## EXTRACTED RECORDS:
* * * * * * *
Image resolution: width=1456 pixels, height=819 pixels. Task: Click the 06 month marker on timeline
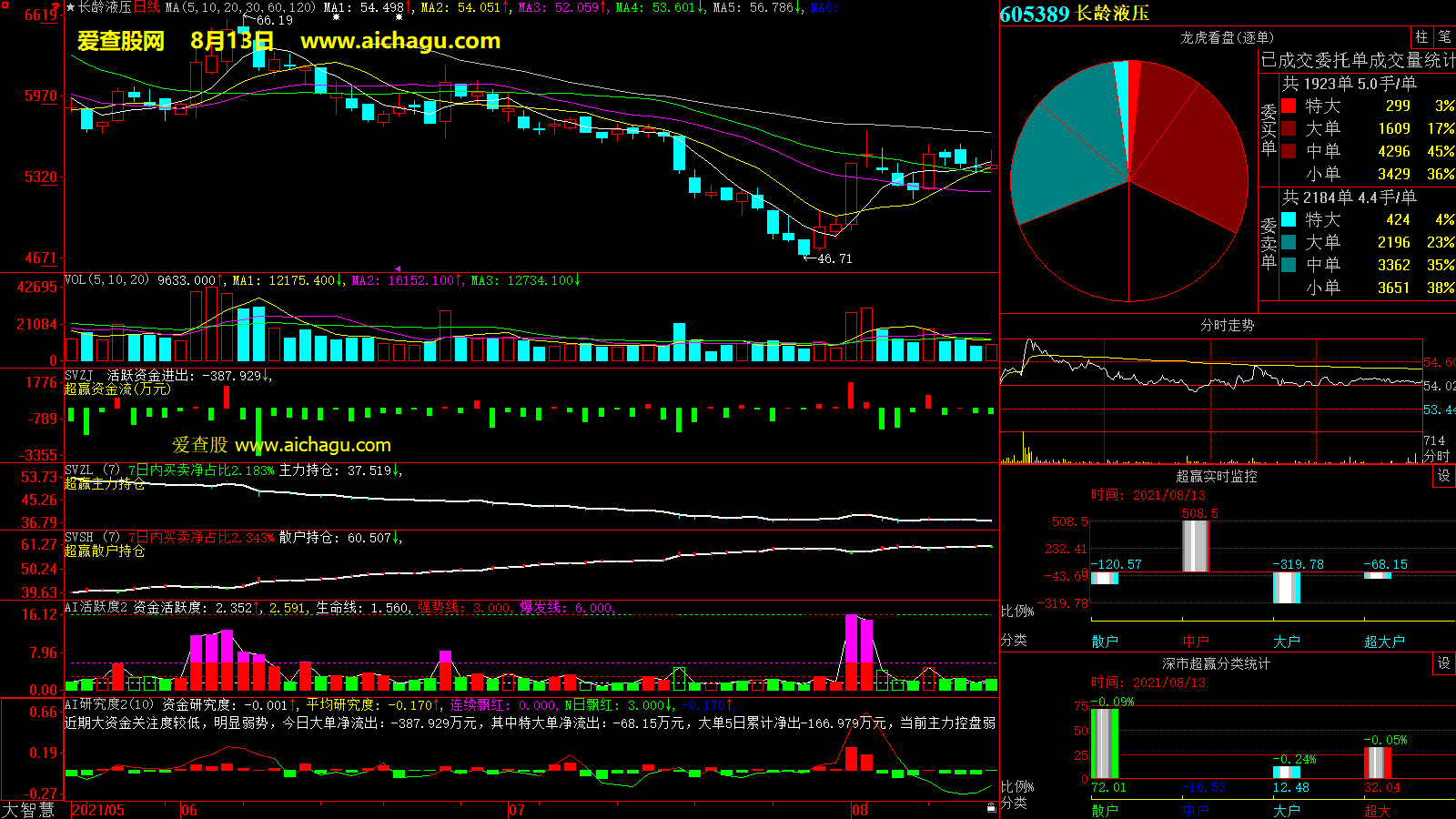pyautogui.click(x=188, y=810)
* * * * * * *
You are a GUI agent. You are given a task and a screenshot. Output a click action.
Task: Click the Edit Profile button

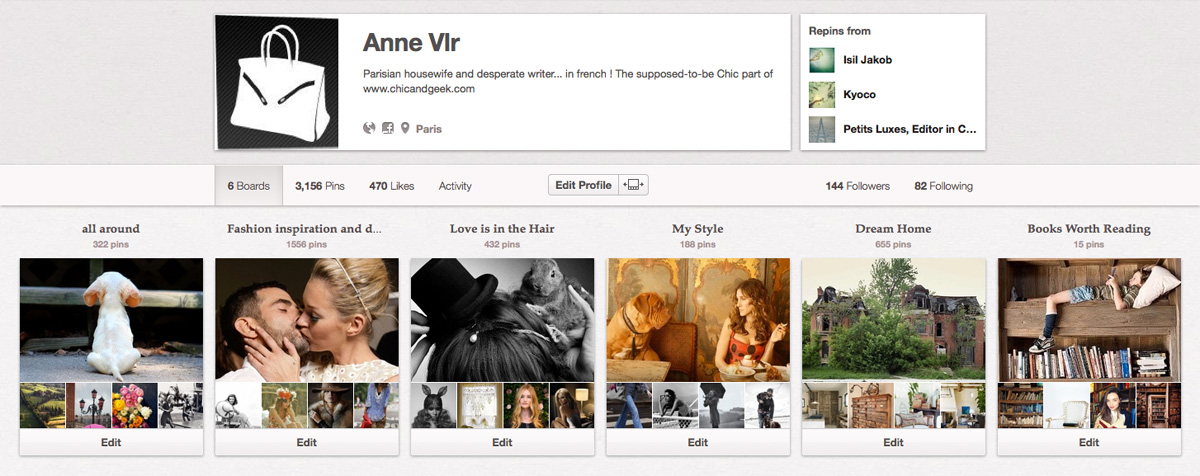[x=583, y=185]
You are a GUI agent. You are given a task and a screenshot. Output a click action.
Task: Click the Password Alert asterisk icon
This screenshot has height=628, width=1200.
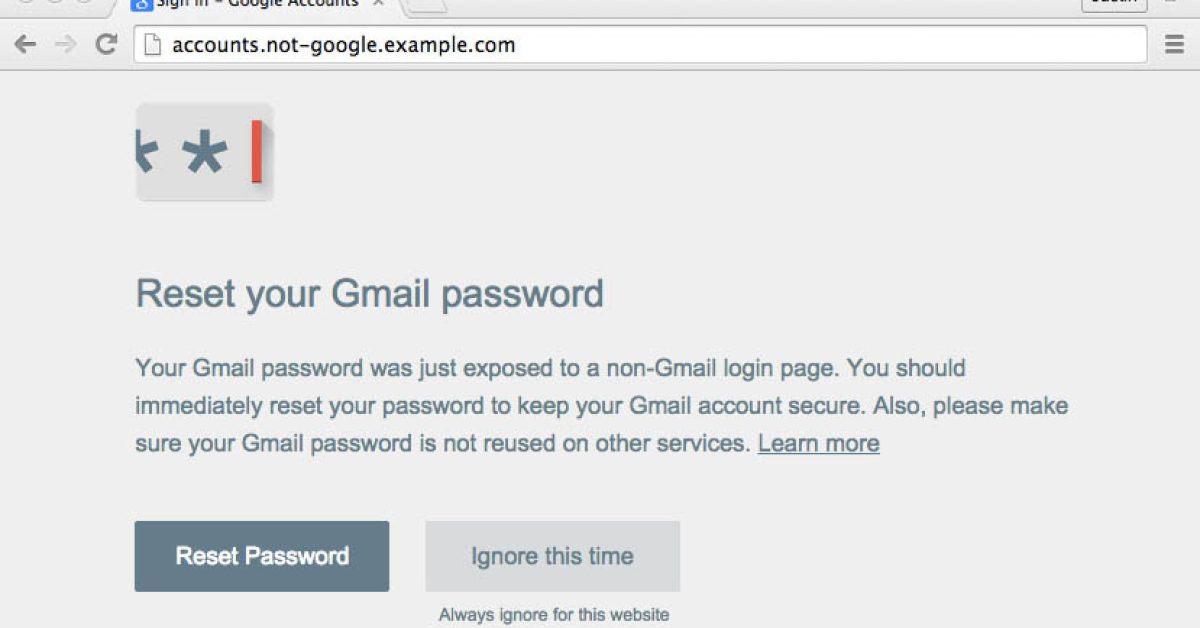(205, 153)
* * * * * * *
Rewrite the entries from the line containing "Image resolution: width=1456" down to the line containing "pyautogui.click(x=188, y=810)", putting "month label" in place of "month marker" and changing nothing else. Leave the pictures out of your answer.

Image resolution: width=1456 pixels, height=819 pixels. Task: Click the 06 month label on timeline
pyautogui.click(x=188, y=810)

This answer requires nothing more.